円安効果も一時的現象
このところ、日本円の継続的下落が長く深い傷を負った日本企業に大きな転機を与え、業績は回復、株価は上昇、待ちに待った再起の希望の光が射してきたようにも見える。
シャープやパナソニック以外の日本の製造企業でも業績が大幅に伸びている。今年のキャノンの純利益は前年比14%アップ、テレビゲームメーカーの任天堂の純利益は昨年の倍になる見込みだ。
「成也蕭何、敗也蕭何(成功するも失敗するも同一原因の意、「蕭何」は人名)」とはよく言ったもので、2009年以降、日本円高騰という経済環境において、日本の家電企業は大きなダメージを受けてきた。円の高騰は日本の輸出企業の利益を脅かし、日本の輸出製品の競争力を弱め、トヨタや東芝等を含む輸出企業の株価を継続的に下げていった。日本の大企業が海外進出や生産拠点の移転により円高という不利な状況に対応してきたのに対し、中小企業は深刻な生存危機に直面させられたのである。
市場主導権を失った日系企業
日系企業は、その存亡を通貨戦争に依存し、円の動きで一喜一憂するようになり、産業的主導権を失ってしまったとの見方がある。
ソニーはここ数年、OLED技術分野でもその他の分野においても新しい技術開発が全く進んでいない。パナソニックは更に新機軸が見られず、ここ数年プラズマ技術を除いては何ら新しい技術タグがないのが実情だ。
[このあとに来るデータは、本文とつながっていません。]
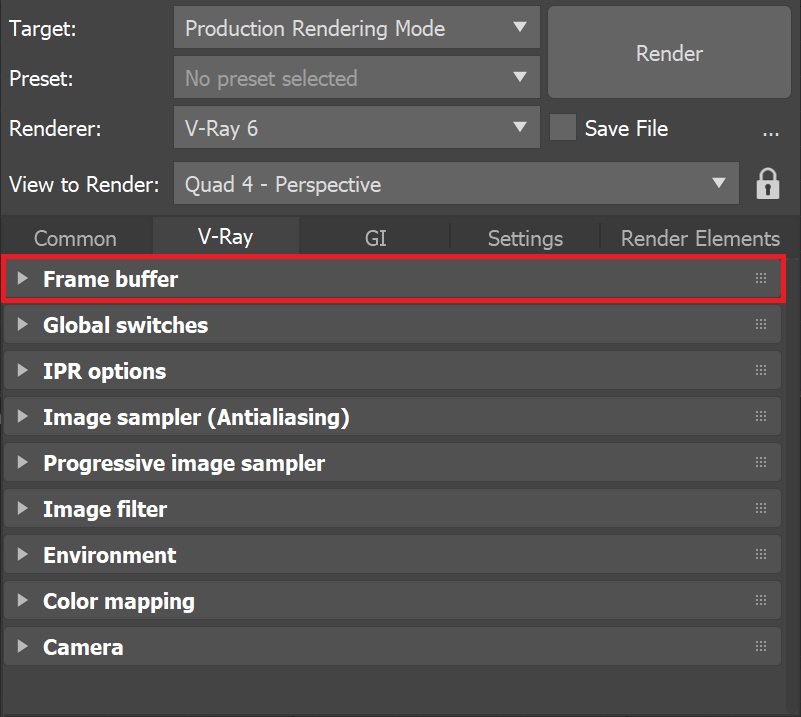Switch to the GI tab
The height and width of the screenshot is (717, 801).
point(375,237)
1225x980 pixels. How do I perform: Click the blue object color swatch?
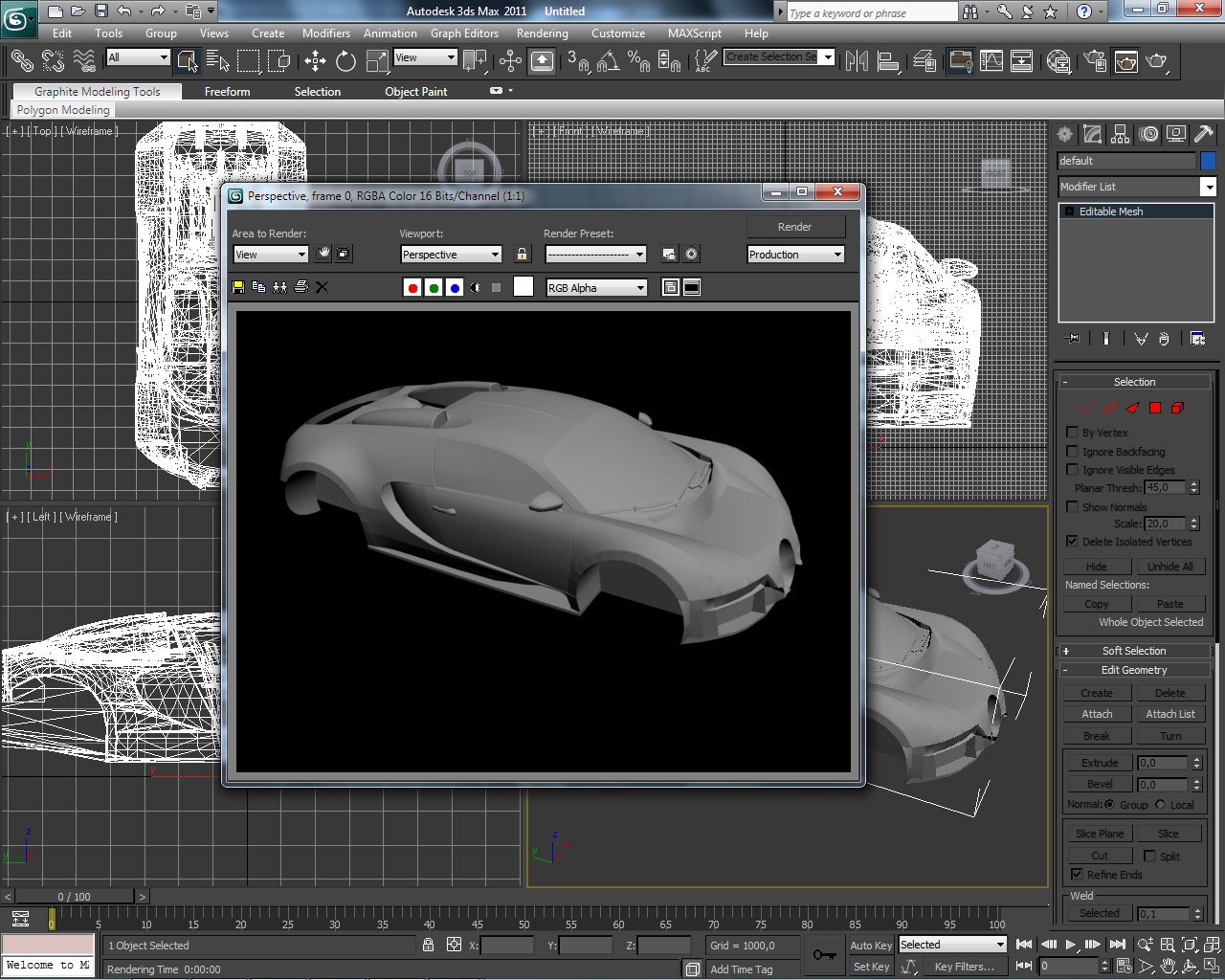1208,161
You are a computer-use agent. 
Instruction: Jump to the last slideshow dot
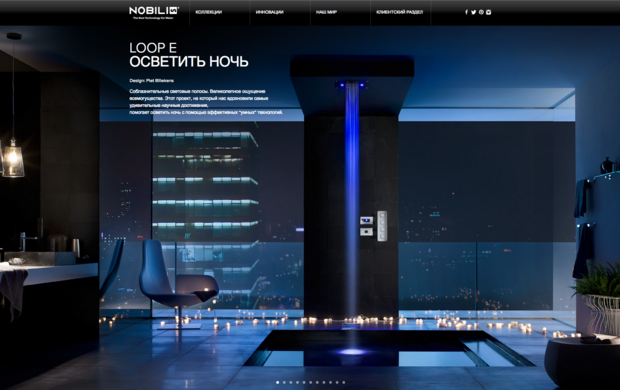(x=344, y=382)
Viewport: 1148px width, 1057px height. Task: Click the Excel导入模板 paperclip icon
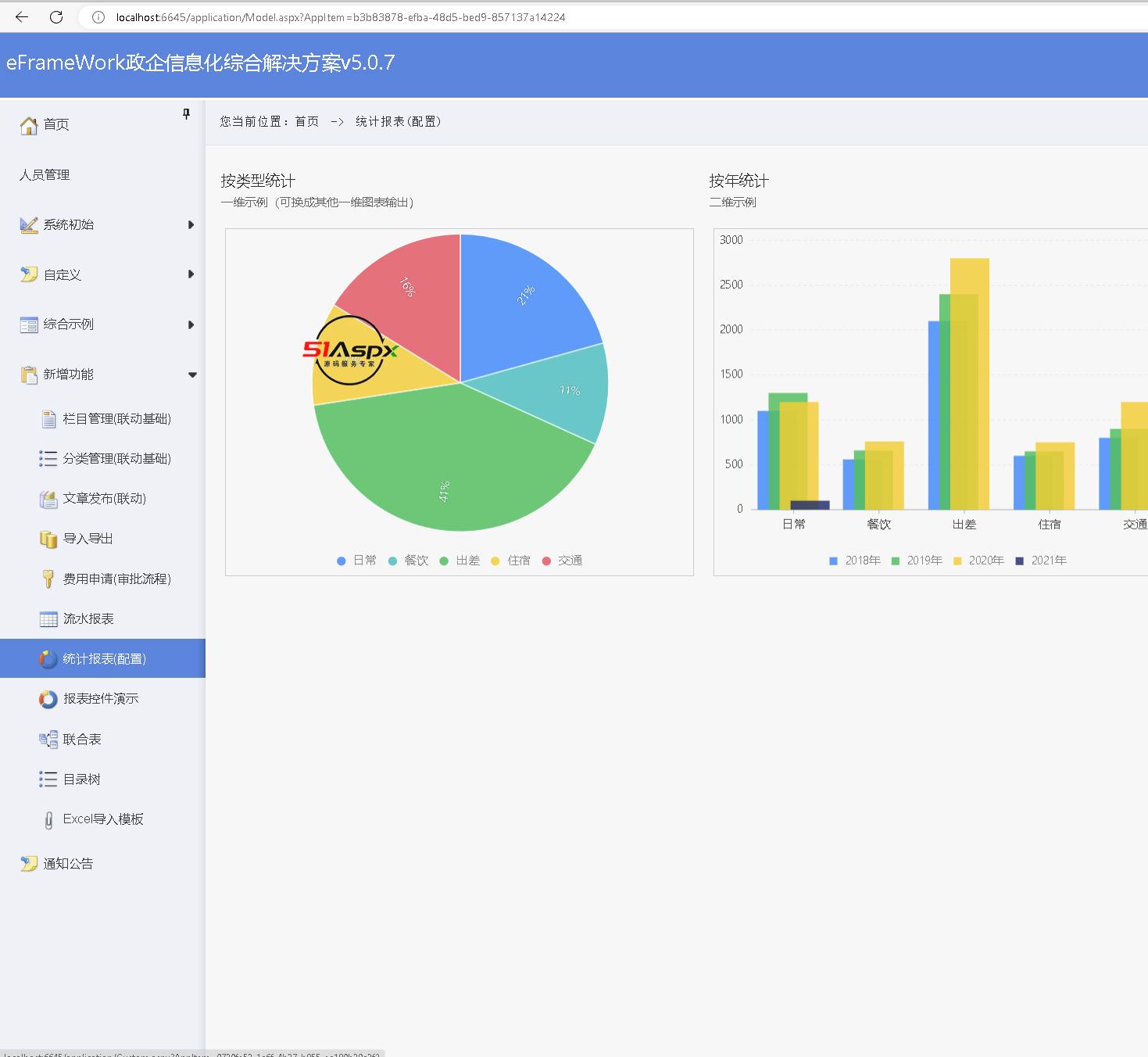click(48, 819)
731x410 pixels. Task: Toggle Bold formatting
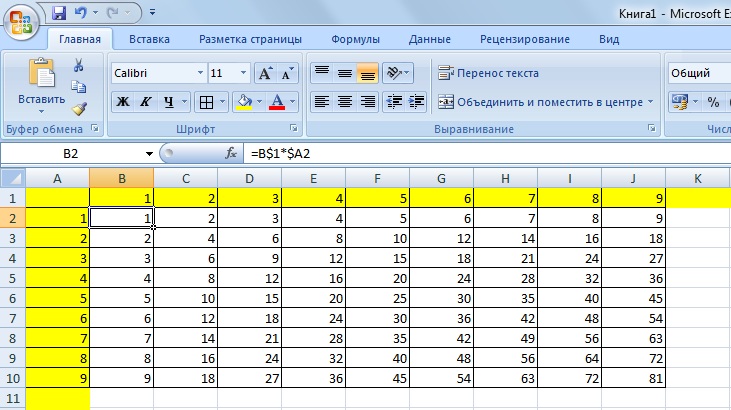(x=123, y=102)
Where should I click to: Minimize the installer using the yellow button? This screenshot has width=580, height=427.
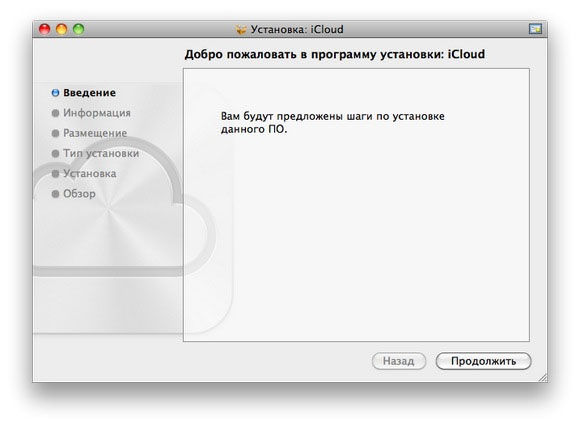click(62, 29)
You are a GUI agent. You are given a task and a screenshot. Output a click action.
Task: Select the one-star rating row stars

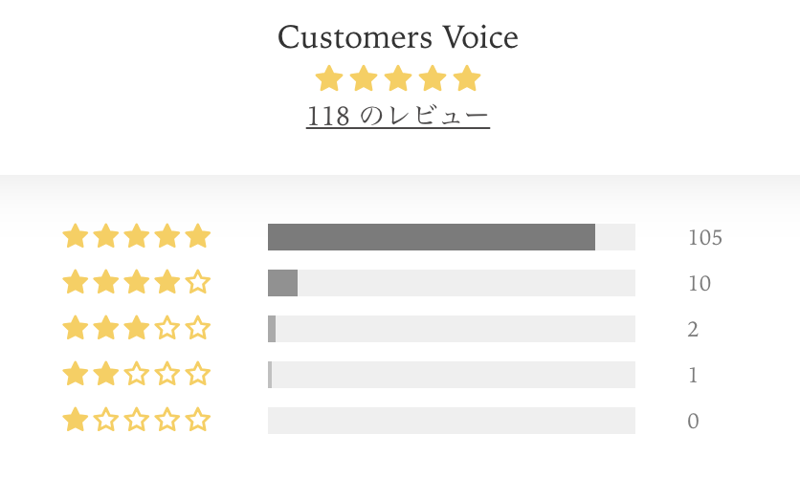(x=136, y=420)
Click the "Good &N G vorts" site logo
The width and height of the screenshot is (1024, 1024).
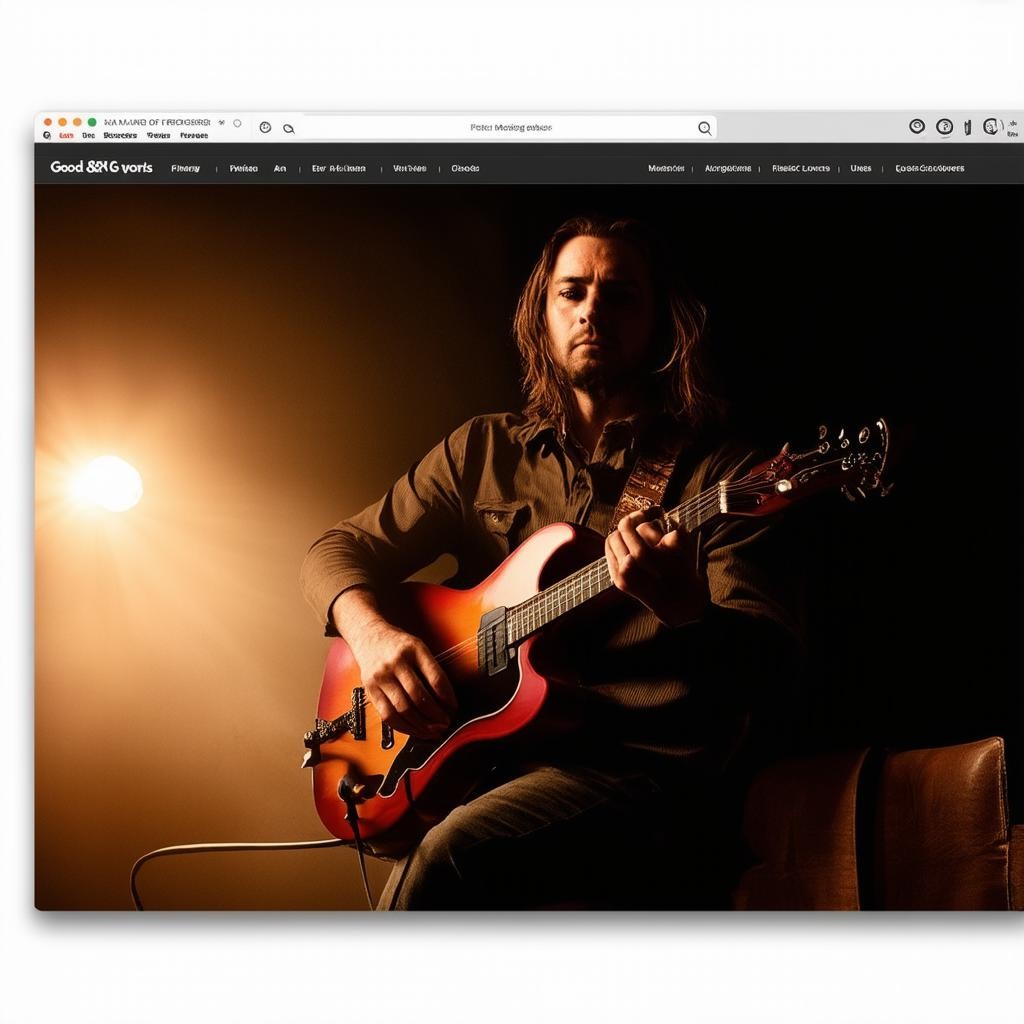click(101, 168)
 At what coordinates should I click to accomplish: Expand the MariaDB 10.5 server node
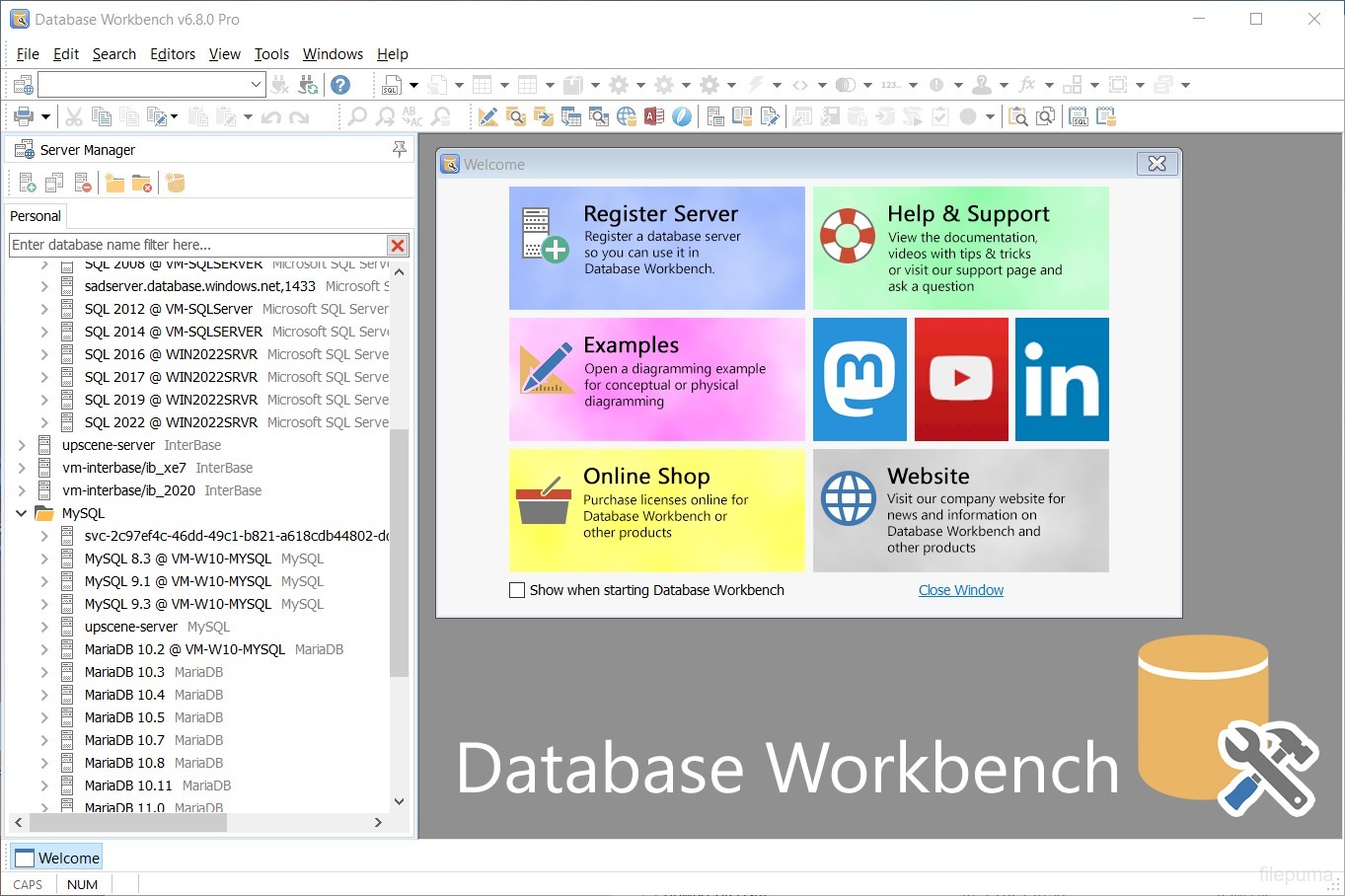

家電産業評論家の劉歩塵氏は、次のように考える。日系企業にとって今最も解決しなければならない問題は、いかに謙虚な姿勢でこれまでの管理を見直し、新しい見方を取り入れるかということだ。なぜなら、どのような変革にも必ず革新意識が必要となるからである。また、再起の手段として円相場に頼るべきではない。これでは貨幣価値に縛られ、企業自身のリスクへの抵抗能力を弱めるばかりである。